* Exercício proposto 1:
Em que lugar acontece a chegada descrita na primeira frase da carta de Lisboa?
* Exercício proposto 2:
Segundo a carta de Lisboa, porque parecem comiseradas as caras que esperam na estação?

---------- Excerto do texto ----------

15/10/2011

Cartas de Lisboa XIV

Desço na estação de comboios e as caras que me esperam parecem comiseradas pelo medo, ansiedade e secreto desespero face a tudo isto. Sentimo-nos um país esquecido por Deus. Falamos em luta, falamos em guerra aberta sem trincheiras nem sangue, falamos em tempos de mudança que nos rasgam e nos levam para sempre a felicidade pachorrenta de que sempre fomos feitos.

A televisão mortifica-me. Sinto o tremor que nos chega aos ossos ficar mais audível. Os problemas somam-se e ficámos todos sem tempo para nos apaixonarmos. O que vamos nós fazer. Para onde vamos nós fugir. Eu já tentei ir e não voltar, mas os muros vêm sempre atrás de nós. Preciso de um pouco de fé. De alegria imprudente e simples, da franca ignorância de quem viverá feliz sem subsídio de férias. E os problemas somam-se e já não é apenas economia, já não são apenas carteiras vazias, não apenas a fria e inegável ausência de alternativas. É a depressão de ricos e pobres, as vidas vazias que levamos de empurrão no passar sistemático das semanas, a injecção de responsabilidade e a fatalidade de sentir que, no final de mais um mês, não respiras, mas vês tudo ruir, tudo falhar.

---------- Registos extraídos ----------

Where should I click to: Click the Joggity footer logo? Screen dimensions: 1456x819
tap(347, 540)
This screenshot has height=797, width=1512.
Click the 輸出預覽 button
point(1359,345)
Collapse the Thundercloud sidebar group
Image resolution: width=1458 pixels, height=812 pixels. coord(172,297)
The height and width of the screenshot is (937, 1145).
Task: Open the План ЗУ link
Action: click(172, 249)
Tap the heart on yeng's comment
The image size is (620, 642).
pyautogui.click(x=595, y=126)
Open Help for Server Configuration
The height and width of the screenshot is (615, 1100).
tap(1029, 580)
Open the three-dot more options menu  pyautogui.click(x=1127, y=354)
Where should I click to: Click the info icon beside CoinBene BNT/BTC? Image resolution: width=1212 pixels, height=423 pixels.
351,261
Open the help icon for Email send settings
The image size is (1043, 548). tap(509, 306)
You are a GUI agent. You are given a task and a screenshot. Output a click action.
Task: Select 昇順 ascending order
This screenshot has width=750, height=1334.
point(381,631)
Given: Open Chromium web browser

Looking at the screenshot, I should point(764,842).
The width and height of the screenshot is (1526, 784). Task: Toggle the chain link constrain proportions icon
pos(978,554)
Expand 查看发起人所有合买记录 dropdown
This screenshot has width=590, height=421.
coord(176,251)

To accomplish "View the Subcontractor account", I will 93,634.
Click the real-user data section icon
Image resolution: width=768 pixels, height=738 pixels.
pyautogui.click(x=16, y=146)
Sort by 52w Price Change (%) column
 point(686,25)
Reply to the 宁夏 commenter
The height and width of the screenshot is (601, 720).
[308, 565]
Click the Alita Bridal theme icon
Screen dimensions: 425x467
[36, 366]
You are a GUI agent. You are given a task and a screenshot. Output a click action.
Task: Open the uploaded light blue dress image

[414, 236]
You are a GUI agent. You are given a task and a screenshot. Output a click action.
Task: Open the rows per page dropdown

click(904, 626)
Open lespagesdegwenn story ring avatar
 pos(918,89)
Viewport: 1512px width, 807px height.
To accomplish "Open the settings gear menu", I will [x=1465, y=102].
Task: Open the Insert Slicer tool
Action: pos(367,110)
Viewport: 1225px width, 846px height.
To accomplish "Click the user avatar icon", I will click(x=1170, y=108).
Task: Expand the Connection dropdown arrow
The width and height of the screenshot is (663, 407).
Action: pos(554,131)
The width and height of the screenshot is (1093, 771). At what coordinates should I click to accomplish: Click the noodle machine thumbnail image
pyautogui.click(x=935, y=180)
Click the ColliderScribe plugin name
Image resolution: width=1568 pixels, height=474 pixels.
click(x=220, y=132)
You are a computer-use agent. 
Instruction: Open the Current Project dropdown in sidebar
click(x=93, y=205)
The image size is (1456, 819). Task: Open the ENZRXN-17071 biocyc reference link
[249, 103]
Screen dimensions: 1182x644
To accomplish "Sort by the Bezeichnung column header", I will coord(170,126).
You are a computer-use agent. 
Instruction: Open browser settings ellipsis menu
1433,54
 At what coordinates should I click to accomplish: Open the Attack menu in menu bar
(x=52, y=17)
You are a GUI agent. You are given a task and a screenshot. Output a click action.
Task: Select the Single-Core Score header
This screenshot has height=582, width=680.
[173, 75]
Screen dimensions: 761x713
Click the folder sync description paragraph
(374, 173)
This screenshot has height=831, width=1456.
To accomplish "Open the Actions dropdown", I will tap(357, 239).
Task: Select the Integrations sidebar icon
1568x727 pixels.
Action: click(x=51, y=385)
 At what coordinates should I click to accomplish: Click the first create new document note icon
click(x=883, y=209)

----------

* Resolução 1:
Na estação de comboios.

* Resolução 2:
Parecem comiseradas pelo medo, pela ansiedade e pelo secreto desespero face a tudo isto.